The aptly named Sick & Panic fires up gradually, but by no means slowly. Sporadic movements and excretions at the beginning give way to scraping electronic movements that sound like an omniscient spy cam calibrating its visual output. This sonic paranoia crashes into mellow pads and a perfectly moody harmonica solo, but that too succumbs to the digital tide. An energetic performance from the outset.
Urgent voices lead us into an explicitly heavy and rhythmic section unlike Floral Shoppe or really any other Vektroid material for that matter. Heavily laden synthesised sound screams like brakes on a racing car, voices chatter incoherently, their intonations suddenly becoming a crescendo that leads into more heavy percussion. Great glowing pools of sound open up only to be slammed shut by violent percussive noise. But the sense of rhythm bestowed in certain sections is attention-grabbing throughout.
Every section of the 12 minutes fires metallic dust in every direction that is sometimes caught in the limelight momentarily, glitched noise scratching against the immaculate sound.
Each outburst is a blind corner in a neon funhouse with no real entrance or exit, we hear perfectly tuned midi instruments or guitars over an omnipresent tannoy whilst navigating sharp, lime green twists and turns. There’s no doubt that Vektroid has grabbed hold of the source material and warped and broken it a lot more than on the first outing under the moniker. The heavy, at points muddy basslines Vektroid subjects the listener to are made up of synthesised viscera. They sound like mucus pushed up against a circuit board. Like the organic mess of the ‘real’ has become the vestigial element, needing to feed on the digital world.
The phrase ‘Go outside bitch’ is repeated and contorted multiple times. An absolute divergent message than what much of the genre Macintosh Plus helped to mould often conveys. An obsession with isolation and detachment is not present here. Instead an extremely harsh sound and structure reigns supreme, with this somewhat social, communal message barked at the listener through ever changing voices. The beautiful, interjectory style of composition is present, however. That ability the artist has to force a sound into the fray and have it hold its own against a barrage of sound, despite the brain’s tendency to gravitate towards rhythmic uniformity.

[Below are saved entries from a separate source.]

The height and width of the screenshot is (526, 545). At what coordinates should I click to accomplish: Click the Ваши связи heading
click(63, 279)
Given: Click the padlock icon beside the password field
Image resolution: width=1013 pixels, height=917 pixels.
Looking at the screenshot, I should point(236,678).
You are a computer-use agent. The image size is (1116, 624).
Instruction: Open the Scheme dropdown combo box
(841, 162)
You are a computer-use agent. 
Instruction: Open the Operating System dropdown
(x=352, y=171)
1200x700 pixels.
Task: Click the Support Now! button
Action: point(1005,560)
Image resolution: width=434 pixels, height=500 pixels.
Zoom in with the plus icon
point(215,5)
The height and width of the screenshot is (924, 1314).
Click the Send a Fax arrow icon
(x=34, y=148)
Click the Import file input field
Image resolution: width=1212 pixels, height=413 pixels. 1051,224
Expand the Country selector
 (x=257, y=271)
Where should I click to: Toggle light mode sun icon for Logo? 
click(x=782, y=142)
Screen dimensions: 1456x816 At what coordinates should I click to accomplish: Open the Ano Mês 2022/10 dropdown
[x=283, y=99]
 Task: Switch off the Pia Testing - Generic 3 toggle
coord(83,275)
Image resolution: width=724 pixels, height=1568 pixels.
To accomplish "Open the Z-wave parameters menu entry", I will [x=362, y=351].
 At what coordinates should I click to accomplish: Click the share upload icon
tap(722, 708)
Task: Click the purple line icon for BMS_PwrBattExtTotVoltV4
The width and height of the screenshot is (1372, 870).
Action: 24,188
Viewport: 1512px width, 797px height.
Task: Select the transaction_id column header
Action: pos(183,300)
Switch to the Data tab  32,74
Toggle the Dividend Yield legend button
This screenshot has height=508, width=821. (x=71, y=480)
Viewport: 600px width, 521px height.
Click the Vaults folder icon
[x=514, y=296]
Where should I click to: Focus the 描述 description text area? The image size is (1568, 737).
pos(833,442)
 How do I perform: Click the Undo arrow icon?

New horizons for the artistic project started by the incredibly talented Vektroid. A style thats more abrasive than before, but that smacks of the same brilliance charting a bold new direction. The release states that the track is a ‘first mix’, and part of an album that seems to be entitled Rise From Your Grave. No doubt fans, both old and new, will be clambering to hear what comes next, and will be delighted at the prospect of more material in the coming year.